Outro ponto levantado na entrevista é que o gaming moderno já não tolera interfaces que exigem aprendizado longo. Com a explosão dos jogos mobile e o crescimento dos jogos casuais, o público se diversificou absurdamente. Uma pessoa de 50 anos que nunca jogou videogame na vida pode estar baixando um jogo no celular agora mesmo. Esse jogador não tem paciência para tutoriais intermináveis nem para menus com dezenas de opções aninhadas. Ele precisa entender o que fazer em segundos. E a única forma de garantir isso é com um UI/UX pensado com profundidade desde o primeiro rascunho do projeto, não adicionado às pressas nas semanas finais antes do lançamento.

Retenção e Monetização: O Design Virou Motor de Negócio

O Dr. Gupta foi bastante claro sobre como a economia dos jogos evoluiu junto com os hábitos dos jogadores. Hoje, muitos dos títulos mais bem-sucedidos do mercado são gratuitos. Não existe mais necessariamente uma etiqueta de preço na porta de entrada. O modelo free-to-play mudou completamente a forma como o sucesso de um jogo é medido. Em vez de buscar vendas iniciais, os estúdios agora vivem e morrem pela capacidade de manter jogadores engajados durante semanas e meses.

Se a retenção é o que importa, então entregar uma experiência de qualidade é inegociável. E o UI/UX está no coração dessa entrega. Na prática, isso vai muito além de menus e botões. Cobre tutoriais, experiências de novos jogadores, sistemas de recompensa, loops de feedback e o ritmo geral do jogo. Todos esses elementos moldam como o jogador se sente, e esse sentimento decide se ele vai continuar voltando aos seus jogos favoritos.

Do ponto de vista de negócio, isso representa uma mudança enorme. O UI/UX não é mais algo que acontece no final do desenvolvimento de um jogo. Ele se tornou um motor central tanto de engajamento quanto de receita.

Monetização e Design: Uma Relação Mais Honesta do Que Parece

A palavra monetização em jogos muitas vezes carrega uma conotação negativa, e não é difícil entender o porquê. Loot boxes agressivas, mecânicas de pay-to-win e notificações que parecem mais extorsão do que convite já afastaram muita gente de títulos que poderiam ter sido experiências incríveis. Mas o Dr. Gupta apresenta uma perspectiva diferente sobre o tema: quando a monetização é integrada ao design de forma ética e inteligente, ela pode ser quase invisível ao jogador, e ainda assim extremamente eficaz para o negócio. O segredo está em alinhar o que o estúdio precisa gerar de receita com o que o jogador realmente quer consumir.
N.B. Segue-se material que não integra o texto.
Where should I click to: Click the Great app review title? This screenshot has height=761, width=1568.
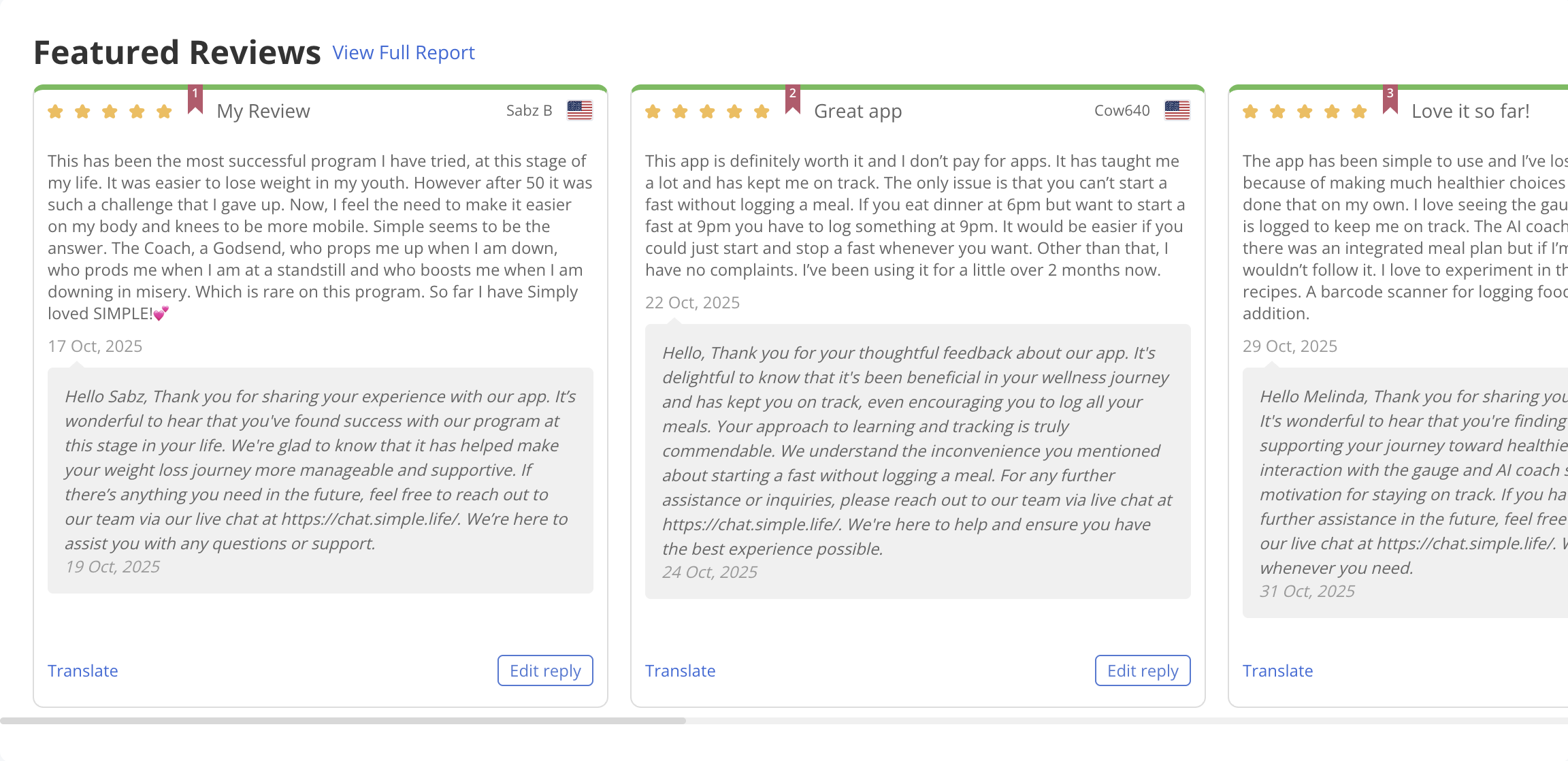coord(858,111)
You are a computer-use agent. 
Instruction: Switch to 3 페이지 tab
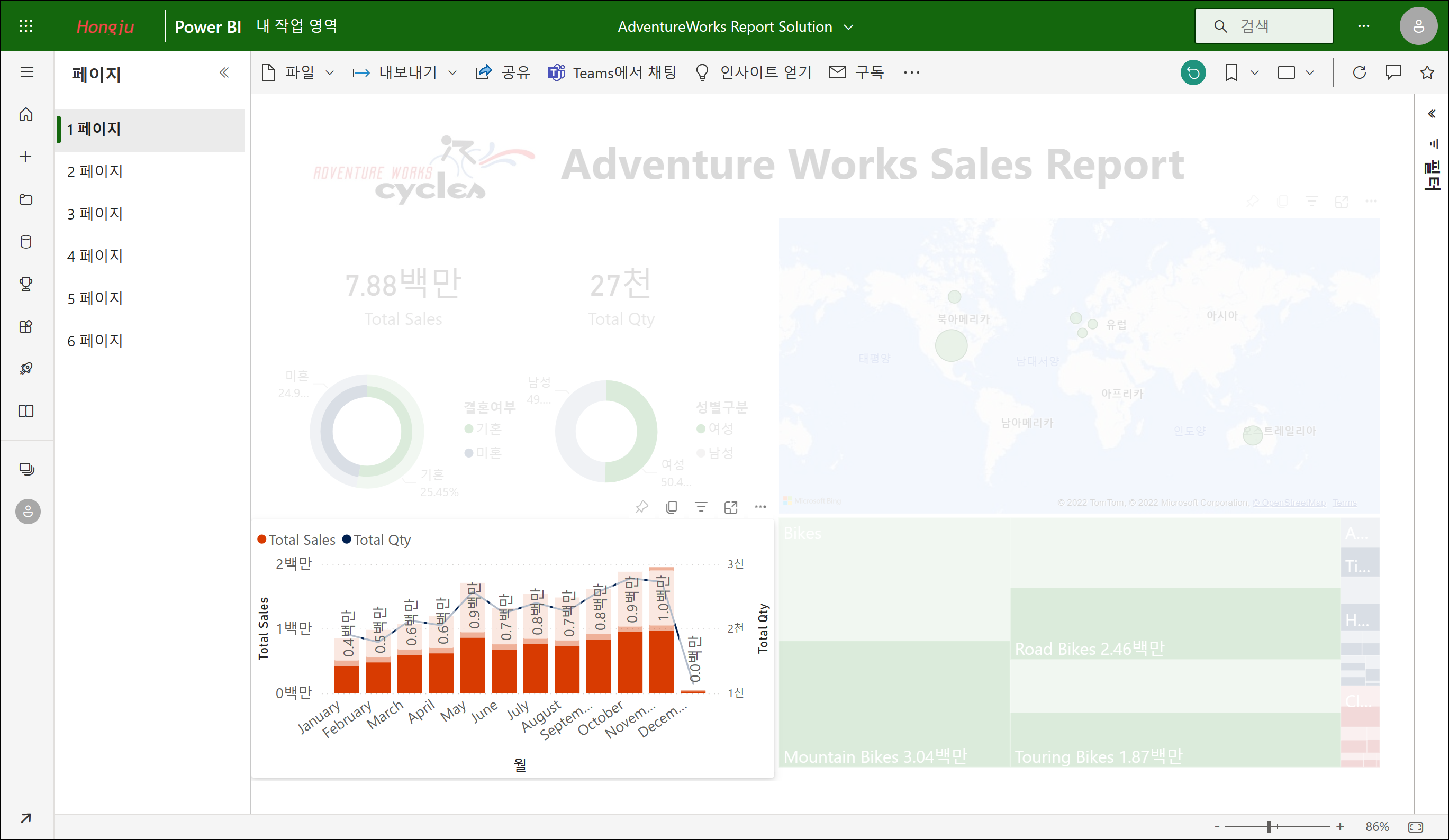click(x=95, y=213)
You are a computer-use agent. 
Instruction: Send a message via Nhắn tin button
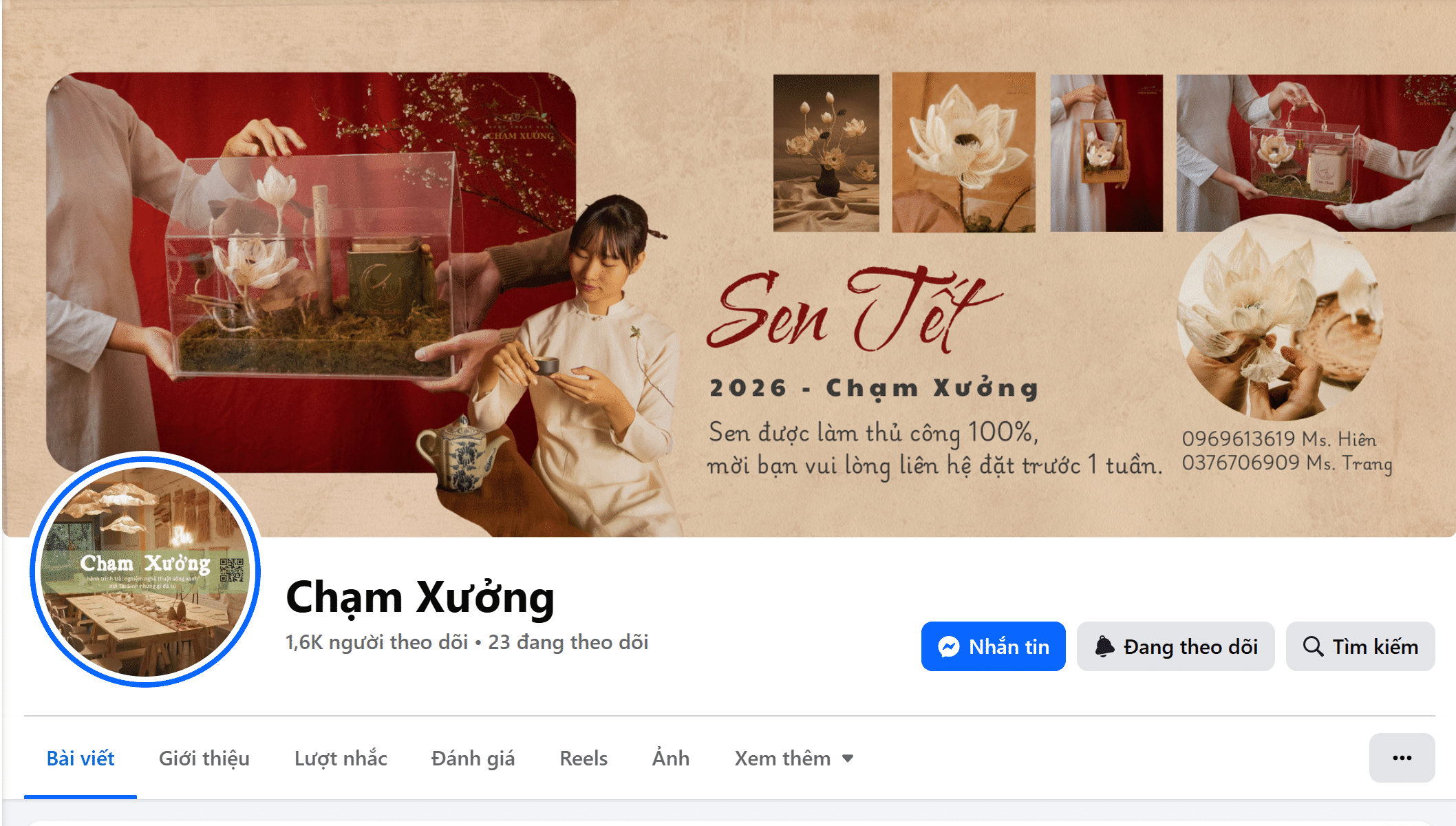tap(994, 646)
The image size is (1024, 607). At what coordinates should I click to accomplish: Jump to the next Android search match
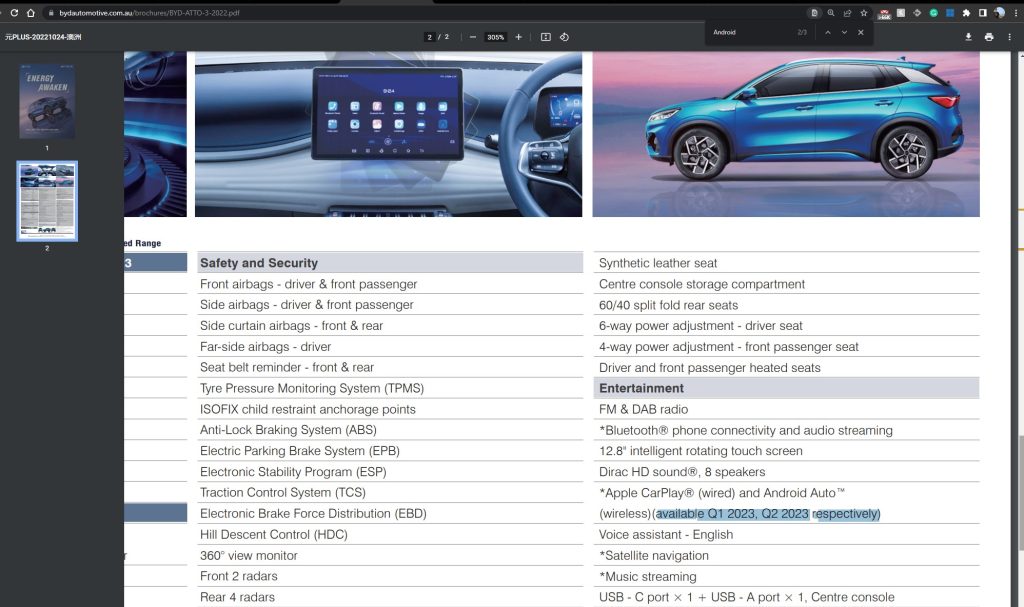(843, 32)

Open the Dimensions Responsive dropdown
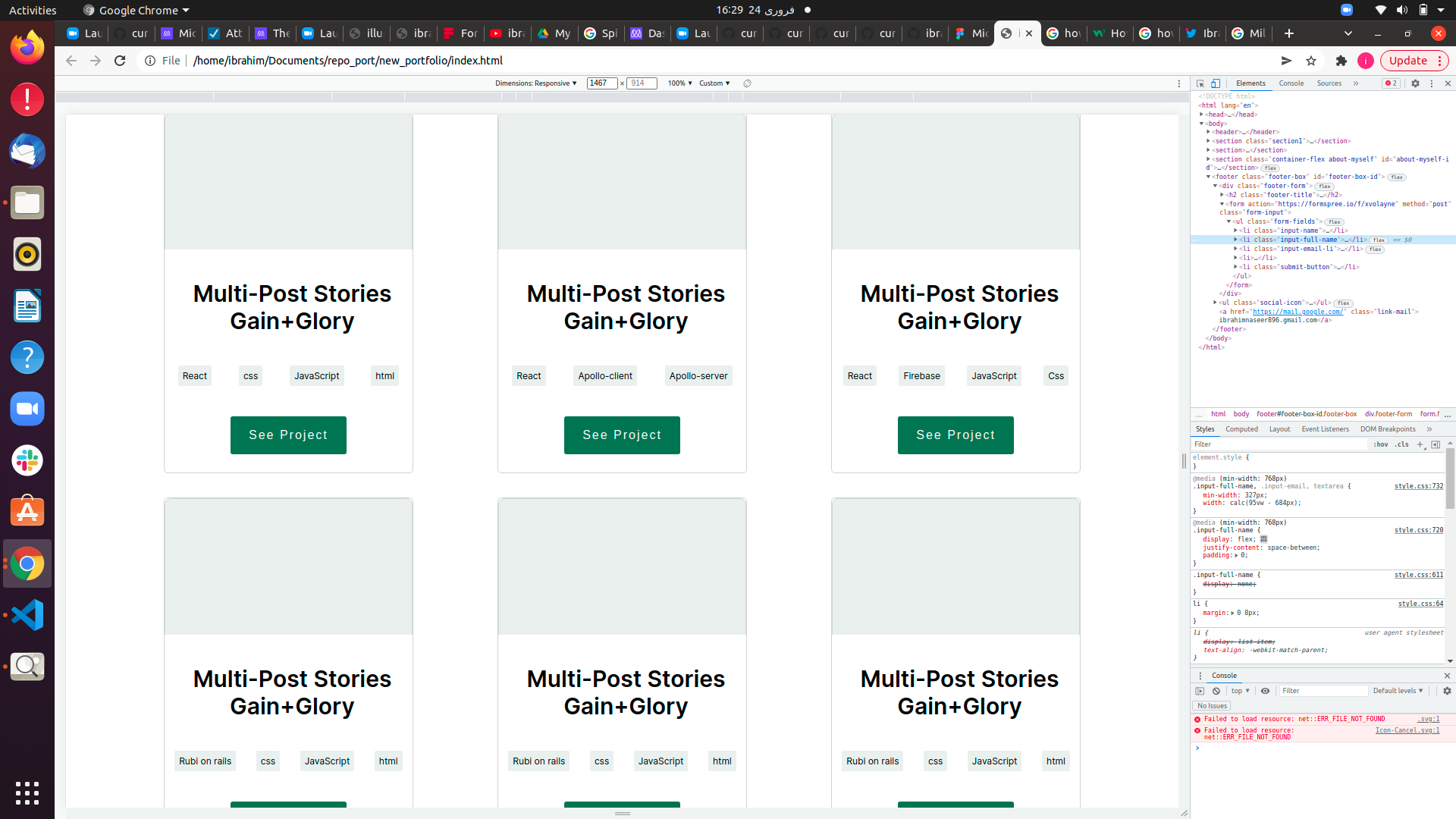(535, 83)
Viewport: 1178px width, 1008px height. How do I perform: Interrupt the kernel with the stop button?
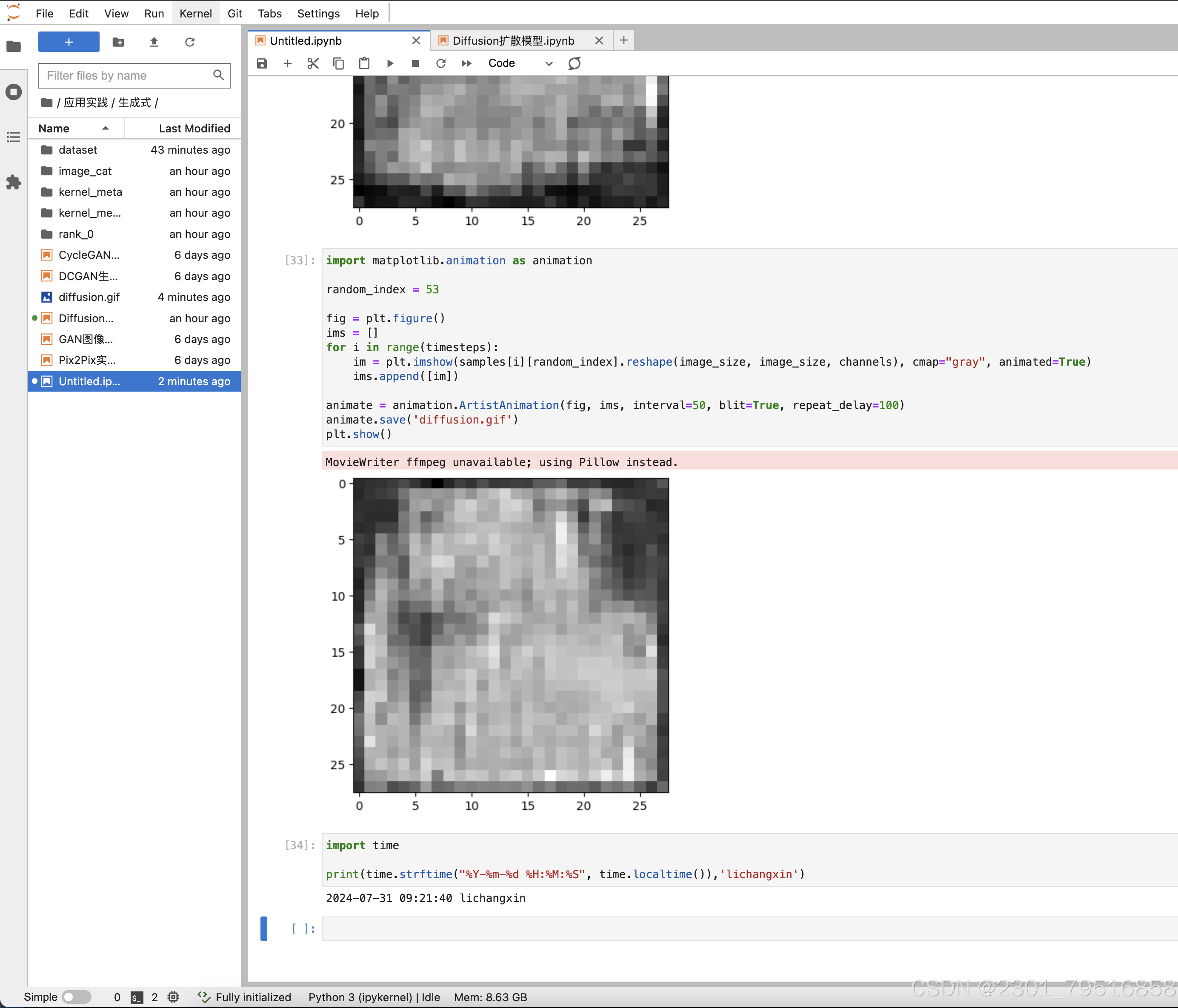pos(415,63)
Skins cosméticas, passes de batalha com progressão clara, expansões de conteúdo que entregam valor real, itens que facilitam a jornada sem destruir o equilíbrio do jogo. Todas essas são formas de monetização que funcionam justamente porque o design as sustenta. Quando o jogador sente que está fazendo uma escolha livre, que está comprando algo porque quer e não porque foi manipulado, a relação com o jogo muda completamente. Ele continua jogando, continua gastando e, mais importante ainda, continua recomendando o título para outras pessoas. É aí que o UI/UX e a monetização se encontram de forma mais poderosa: na construção de confiança entre o produto e quem o consome.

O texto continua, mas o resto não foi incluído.